Authoritative decider

  • leader for proposed log entries
  • quorum for commit

Precondition

  • follower log matches previous index/term at append boundary

Transition

  • follower appends missing log entries
  • commit index advances after quorum success

Response

  • follower ack / next index hint

Failure cases

  • follower behind -> backfill
  • follower divergence -> log repair by Raft
  • leader crash -> new election

Sequence

  1. leader appends local entry
  2. leader sends AppendEntries to followers
  3. followers validate prev index/term
  4. followers append
  5. quorum ack
  6. leader marks committed
  7. followers later apply committed entries to local state

5. Reassign partition / leader failover #

API

  • internal election + reassignment flow, for example:
    • StartElection(partition_id)
    • TransferLeadership(partition_id) or Raft election RPCs

Initiator

  • system

Entry point

  • partition replicas / control plane

Authoritative decider

  • quorum of partition replica group

Precondition

  • current leader failed or leadership transfer initiated
  • candidate is eligible and sufficiently up to date

Transition

  • new leader epoch/term established
  • PartitionOwnership updated
  • old leader fenced

Response

  • new leader advertised in partition map / metadata

Failure cases

  • split vote
  • stale node tries to keep serving
  • promotion of lagging replica avoided by quorum protocol

Sequence

  1. leader fails or loses lease
  2. replicas detect timeout
  3. candidate starts election
  4. quorum elects new leader
  5. new leader begins serving writes
  6. routing metadata updates
  7. old leader, if it returns, is fenced by higher term

Entry Point vs Decider vs Responder #

This is the distinction that usually needs to be made explicit.

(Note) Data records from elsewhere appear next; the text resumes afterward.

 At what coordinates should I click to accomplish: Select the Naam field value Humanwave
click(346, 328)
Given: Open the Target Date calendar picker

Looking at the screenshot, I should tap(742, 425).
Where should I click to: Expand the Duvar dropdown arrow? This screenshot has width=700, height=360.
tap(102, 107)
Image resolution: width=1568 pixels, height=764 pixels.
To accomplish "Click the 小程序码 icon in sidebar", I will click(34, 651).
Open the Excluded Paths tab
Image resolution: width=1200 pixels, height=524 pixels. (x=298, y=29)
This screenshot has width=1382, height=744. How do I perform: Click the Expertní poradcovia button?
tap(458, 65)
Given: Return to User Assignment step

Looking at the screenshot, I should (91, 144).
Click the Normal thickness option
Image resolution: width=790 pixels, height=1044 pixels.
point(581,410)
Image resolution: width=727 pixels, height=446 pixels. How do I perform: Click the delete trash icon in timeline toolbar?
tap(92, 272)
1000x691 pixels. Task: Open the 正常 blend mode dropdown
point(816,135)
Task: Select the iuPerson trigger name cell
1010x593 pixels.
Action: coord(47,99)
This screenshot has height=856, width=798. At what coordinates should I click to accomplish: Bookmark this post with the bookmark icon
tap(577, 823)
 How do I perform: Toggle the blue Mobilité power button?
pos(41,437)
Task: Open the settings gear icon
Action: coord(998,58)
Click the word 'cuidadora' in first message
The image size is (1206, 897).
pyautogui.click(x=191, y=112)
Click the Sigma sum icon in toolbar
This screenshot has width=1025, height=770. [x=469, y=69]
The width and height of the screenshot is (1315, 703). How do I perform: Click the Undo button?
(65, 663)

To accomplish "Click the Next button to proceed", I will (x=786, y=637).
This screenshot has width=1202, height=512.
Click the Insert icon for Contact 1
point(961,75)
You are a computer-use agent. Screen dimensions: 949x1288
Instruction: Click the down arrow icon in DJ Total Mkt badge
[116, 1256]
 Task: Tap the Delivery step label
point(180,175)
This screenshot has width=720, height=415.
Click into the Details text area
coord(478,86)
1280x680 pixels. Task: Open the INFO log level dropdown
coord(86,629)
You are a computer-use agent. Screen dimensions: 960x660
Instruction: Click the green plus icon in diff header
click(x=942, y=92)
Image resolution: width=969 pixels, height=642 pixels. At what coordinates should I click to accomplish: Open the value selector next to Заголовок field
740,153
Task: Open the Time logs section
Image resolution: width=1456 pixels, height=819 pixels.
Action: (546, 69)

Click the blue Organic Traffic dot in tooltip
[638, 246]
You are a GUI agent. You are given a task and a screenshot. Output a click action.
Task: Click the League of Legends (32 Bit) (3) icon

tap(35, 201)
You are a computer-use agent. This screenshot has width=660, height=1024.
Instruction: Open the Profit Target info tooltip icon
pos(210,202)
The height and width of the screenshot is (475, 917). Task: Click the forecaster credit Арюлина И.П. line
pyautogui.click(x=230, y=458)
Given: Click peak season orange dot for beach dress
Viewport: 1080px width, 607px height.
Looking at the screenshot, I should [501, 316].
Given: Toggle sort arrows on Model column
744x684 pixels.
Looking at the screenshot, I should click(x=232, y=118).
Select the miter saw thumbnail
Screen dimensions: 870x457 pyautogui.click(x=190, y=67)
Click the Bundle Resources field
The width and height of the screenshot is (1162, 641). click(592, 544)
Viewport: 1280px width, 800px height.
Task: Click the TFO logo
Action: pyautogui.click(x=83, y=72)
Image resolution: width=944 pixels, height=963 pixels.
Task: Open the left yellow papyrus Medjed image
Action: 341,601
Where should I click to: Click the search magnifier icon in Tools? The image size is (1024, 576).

PathEntry pointAuthoritative deciderPhysical responderLogical responder
Putgateway / any nodepartition leaderleader or front nodeKV store
Get stronggateway / any nodepartition leaderleader or front nodeKV store
Get stale-okgateway / any nodechosen replicacontacted replicaKV store
Deletegateway / any nodepartition leaderleader or front nodeKV store
replication RPCleaderfollower + quorum commit logicfollower ackpartition replica group
failoverreplica/control planepartition quorumnewly elected leader/control planeKV store

Concrete HLD #

Main components:

  • client gateway / router
    • resolves key -> partition
    • forwards to current leader or replica
  • partition leader
    • authoritative writer for that partition
    • validates versioned writes
    • appends to replicated log
  • partition followers
    • replicate log
    • may serve stale reads if allowed
  • local storage engine
    • RocksDB/LSM-backed key state + WAL
  • partition metadata / config service
    • partition map
    • replica membership
    • leader identity

Concrete Technologies #

A strong concrete interview answer:

  • Go or Java service
  • Raft per partition group for replication and leader election
  • RocksDB on each replica for local durable key state
  • metadata/config managed either:
    • by a separate small etcd control plane, or
    • by a dedicated metadata Raft group

Short version you can say:

“I’d implement this as a partitioned leader-based KV store. Each partition is a small Raft group. The leader is the single writer for keys in that partition, writes are appended to the partition log and committed on quorum before being applied to RocksDB, deletes are tombstoned, and failover is handled by Raft leader election with term-based fencing.”